Set exercise a: In the entries below, copy every line from the start of the entries through the line containing "pyautogui.click(x=38, y=230)", including the requests. Add 20 to each coordinate in the answers, and omit the pictures.

Text section:
## Start
A fund managers who is highly qualified and professional make the investment decisions relating to stock selection of stock, timing of investment, reviewing and rebalancing the portfolio periodically.

A mutual fund is set up by a sponsor, who is promoter

Eg HDFC AND STANDARD LIFE INVESTMENTS LTD

Trustees are appointed to take care of the interests of the investors in the varioys schemes

Eg

HDFC TRUSTEE COMPANY LTD

An AMC is appointed to manage the activities related to launching a scheme, marketing it , collecting funds, investing the funds according to scheme's objectives

Eg

HDFC ASSET MANAGEMENT COMPANY LTD.

The AMC creates product with the approval of the TRUSTEES & SEBI . Which includes the details regarding scheme , expenses and objectives.

Investment objectives

scheme is defined by its investment objectives which indicates what the schemes, which type of securities to be selected & way the fund will be managed.
## End
Text and element pointing records:
## Start
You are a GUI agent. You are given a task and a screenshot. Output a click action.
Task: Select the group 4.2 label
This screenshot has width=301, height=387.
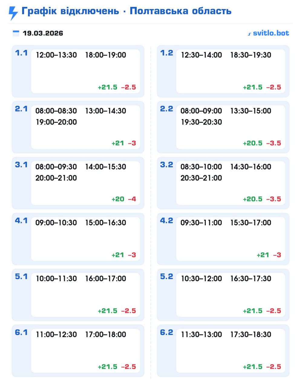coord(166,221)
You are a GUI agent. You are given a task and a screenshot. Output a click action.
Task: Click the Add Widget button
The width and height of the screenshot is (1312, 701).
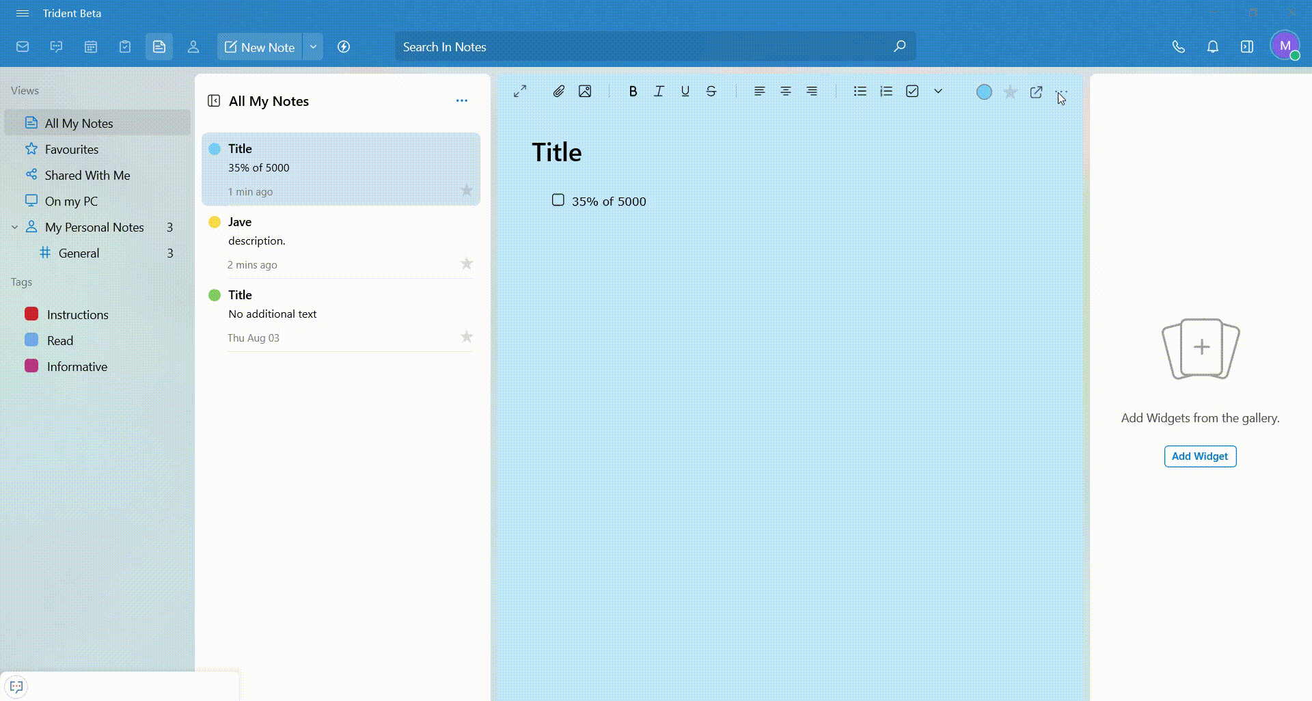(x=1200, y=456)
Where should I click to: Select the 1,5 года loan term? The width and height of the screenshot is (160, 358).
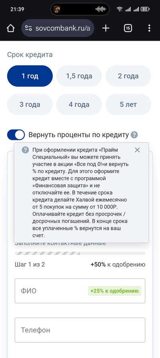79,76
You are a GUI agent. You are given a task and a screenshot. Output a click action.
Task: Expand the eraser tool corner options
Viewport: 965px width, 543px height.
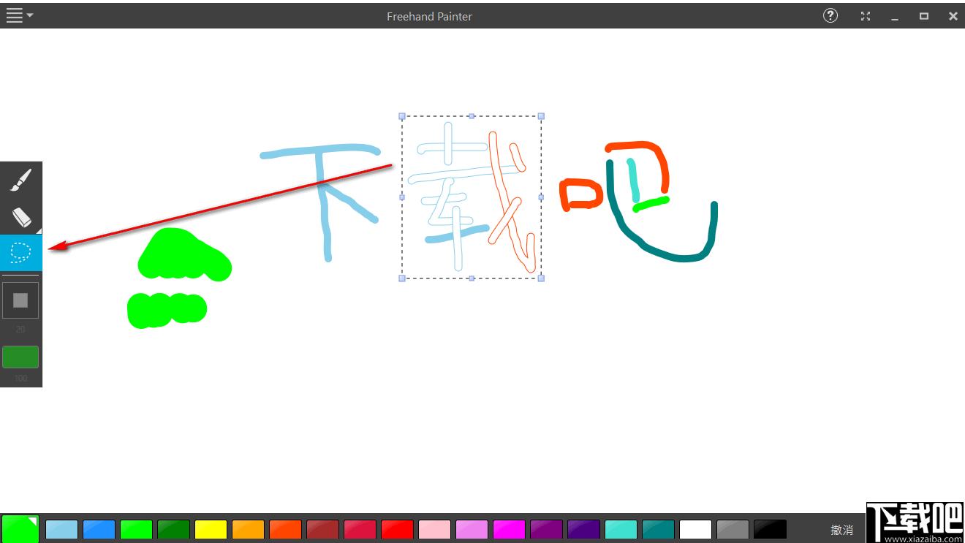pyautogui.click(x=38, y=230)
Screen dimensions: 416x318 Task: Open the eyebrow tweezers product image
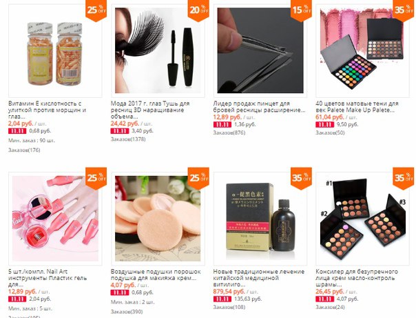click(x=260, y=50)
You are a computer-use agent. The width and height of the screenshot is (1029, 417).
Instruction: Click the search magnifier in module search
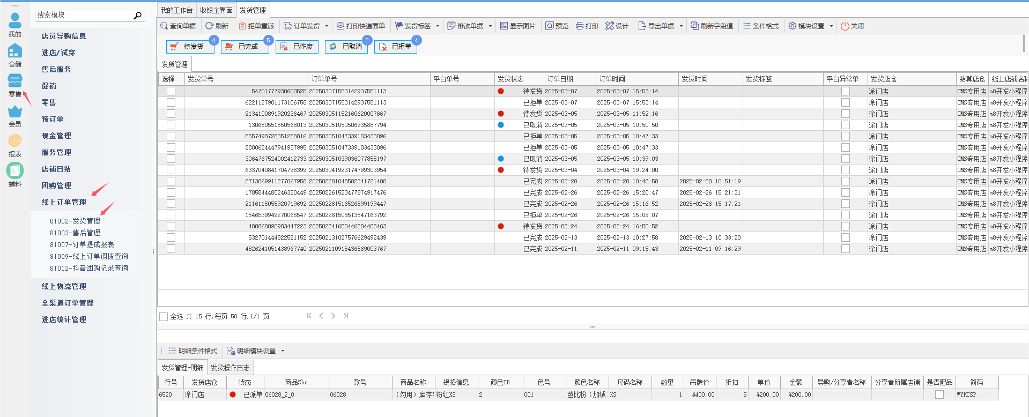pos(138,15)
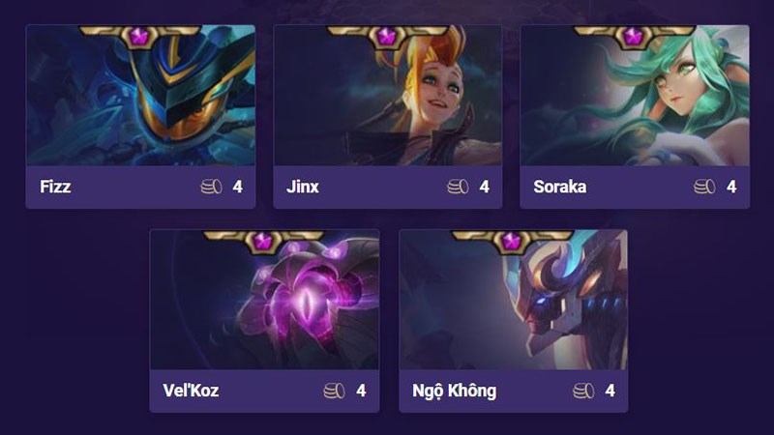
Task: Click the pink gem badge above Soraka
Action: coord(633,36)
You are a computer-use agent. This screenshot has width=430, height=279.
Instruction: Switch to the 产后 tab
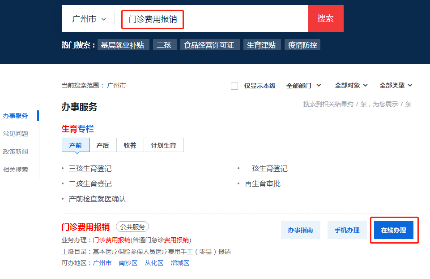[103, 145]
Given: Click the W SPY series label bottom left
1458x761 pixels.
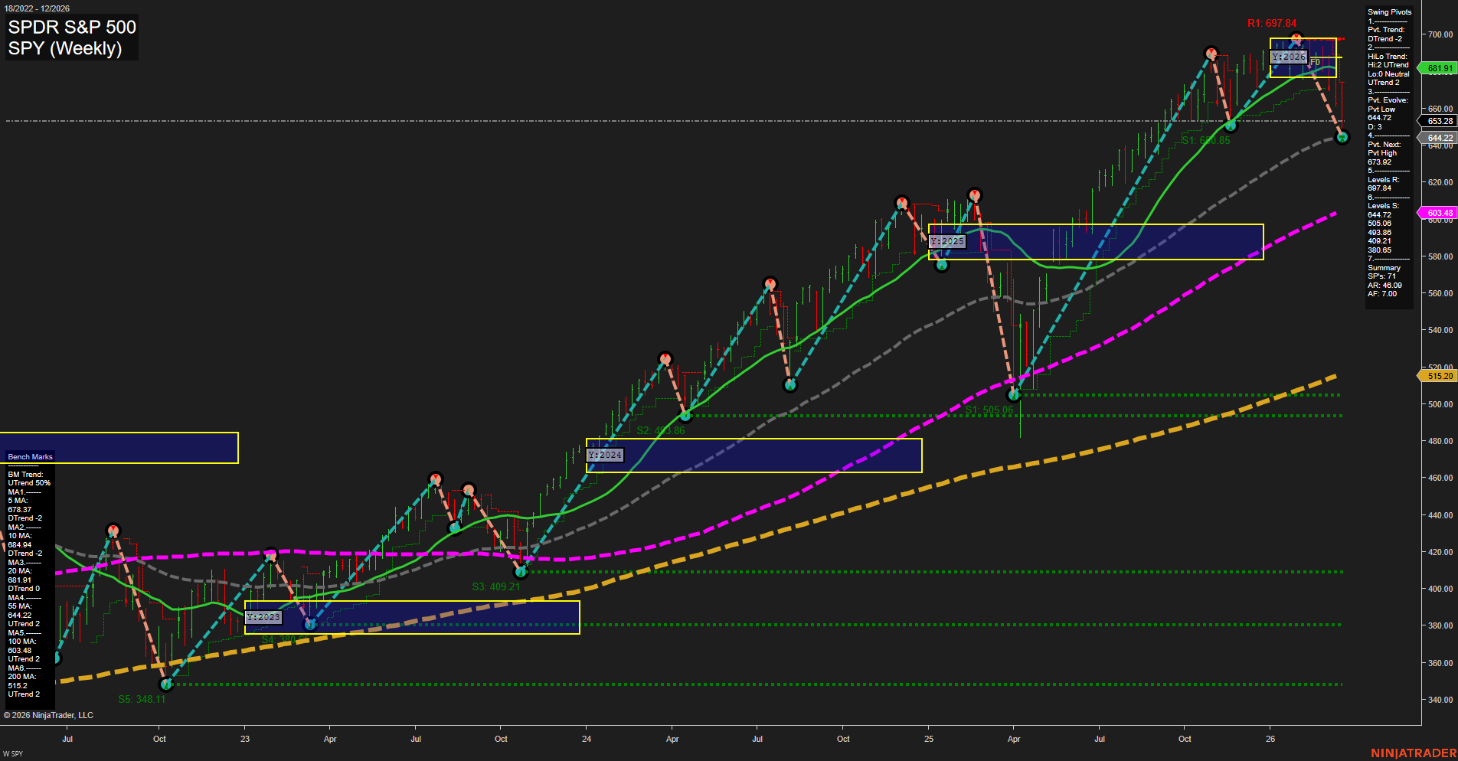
## End
Set exercise b: Which company names does the mutual fund text give as examples?

Complete answer a:
You are a GUI agent. You are given a task and a screenshot. Output a click action.
Task: Select the group 4.2 label
This screenshot has width=301, height=387.
coord(186,241)
You are a GUI agent. You are given a task and a screenshot. Output a click action.
Task: Click the Add Widget button
The width and height of the screenshot is (1312, 701).
(x=1220, y=476)
Where should I click to: Select the 1,5 года loan term? The width and height of the screenshot is (160, 358).
99,96
You are a GUI agent. You are given a task and a screenshot. Output a click action.
Task: Expand the eraser tool corner options
Viewport: 965px width, 543px height.
pyautogui.click(x=58, y=250)

Complete answer b:
HDFC AND STANDARD LIFE INVESTMENTS LTD
HDFC TRUSTEE COMPANY LTD
HDFC ASSET MANAGEMENT COMPANY LTD.